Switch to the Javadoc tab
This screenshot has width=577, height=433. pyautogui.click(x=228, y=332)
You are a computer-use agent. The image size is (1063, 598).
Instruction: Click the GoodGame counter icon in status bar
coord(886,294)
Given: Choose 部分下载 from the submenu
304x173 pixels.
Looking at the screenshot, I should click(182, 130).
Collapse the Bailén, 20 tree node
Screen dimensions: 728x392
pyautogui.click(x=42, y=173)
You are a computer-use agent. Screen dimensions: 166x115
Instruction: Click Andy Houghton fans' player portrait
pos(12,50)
...
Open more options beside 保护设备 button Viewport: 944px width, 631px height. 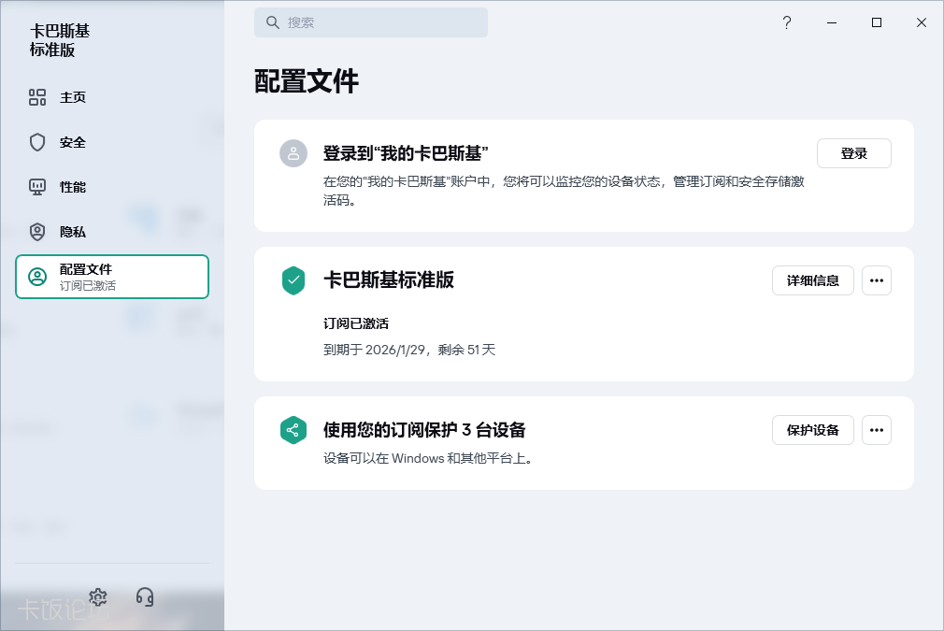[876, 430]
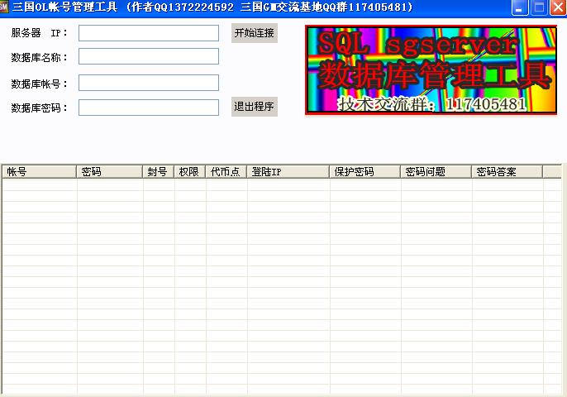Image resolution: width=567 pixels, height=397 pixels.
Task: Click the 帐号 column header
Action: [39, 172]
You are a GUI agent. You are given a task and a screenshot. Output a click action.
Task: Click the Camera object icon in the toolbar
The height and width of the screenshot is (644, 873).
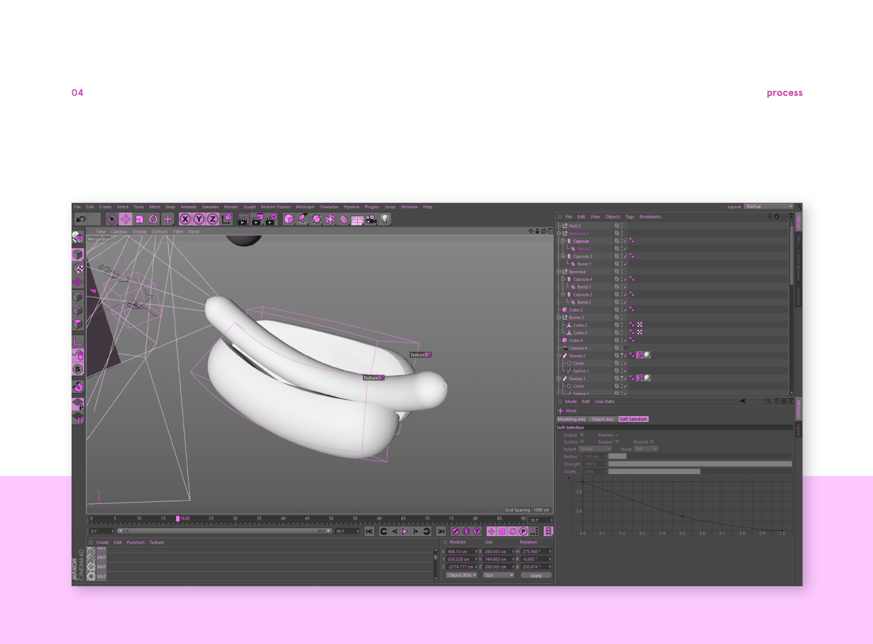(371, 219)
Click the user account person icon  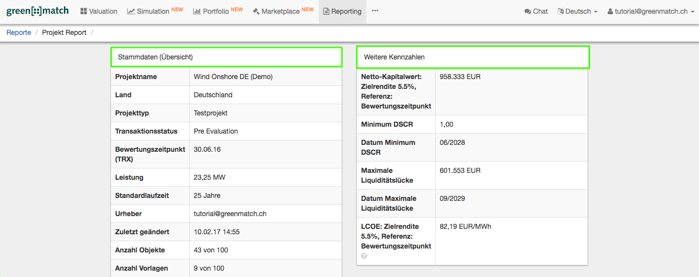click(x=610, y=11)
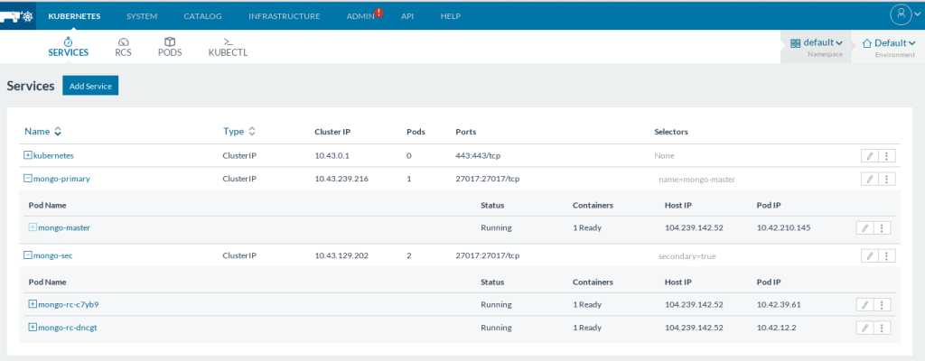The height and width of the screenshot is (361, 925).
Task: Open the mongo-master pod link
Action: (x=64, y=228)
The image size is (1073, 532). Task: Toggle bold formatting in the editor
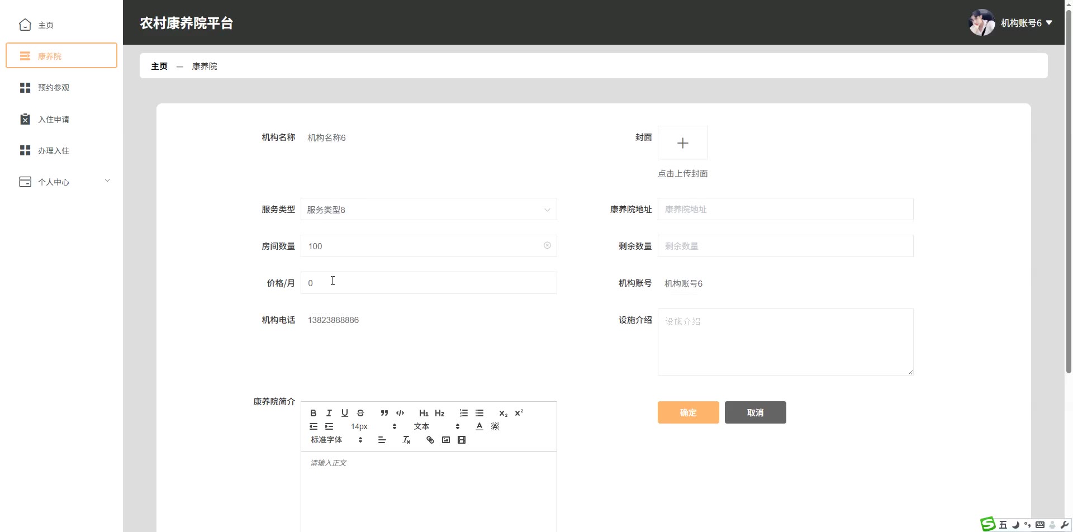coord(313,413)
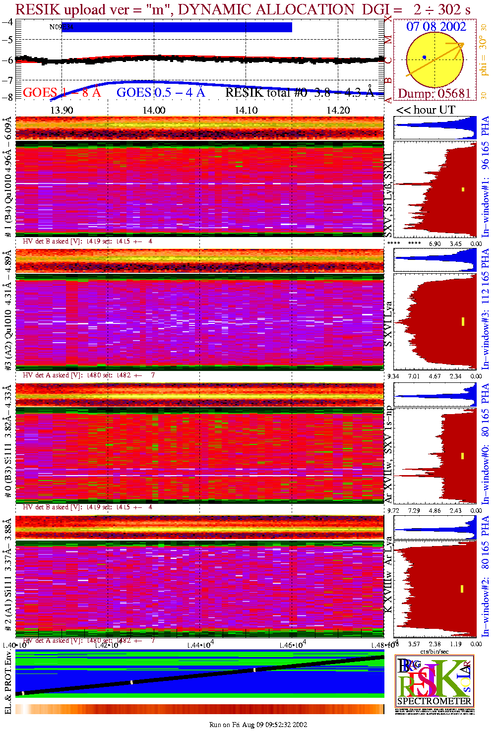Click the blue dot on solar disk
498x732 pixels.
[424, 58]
---
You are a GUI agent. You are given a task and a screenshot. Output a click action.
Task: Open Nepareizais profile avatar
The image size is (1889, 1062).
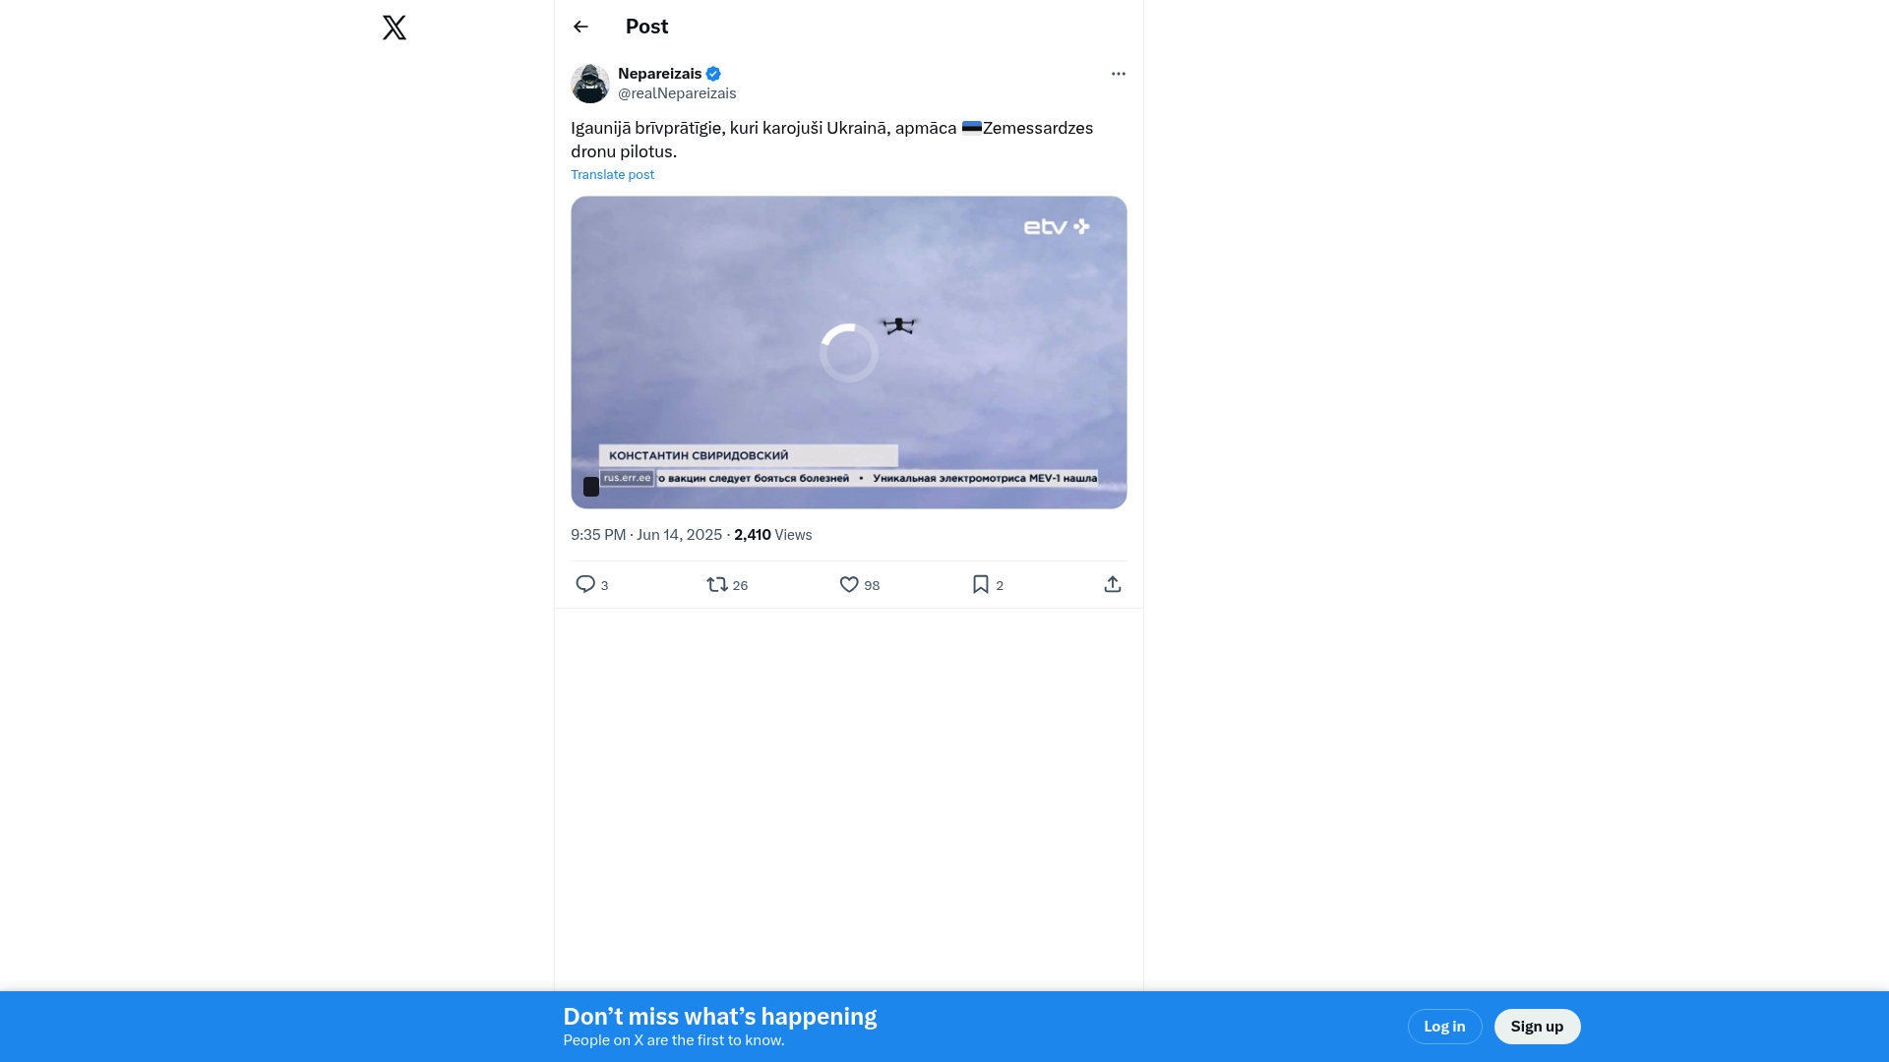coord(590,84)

» Written instruction
Report each line of the records above that contains the string "computer". Matches must have the same case.

» Full output
You are a computer-use agent. The image size is (1063, 598).
You are a computer-use agent. Screen dimensions: 166x115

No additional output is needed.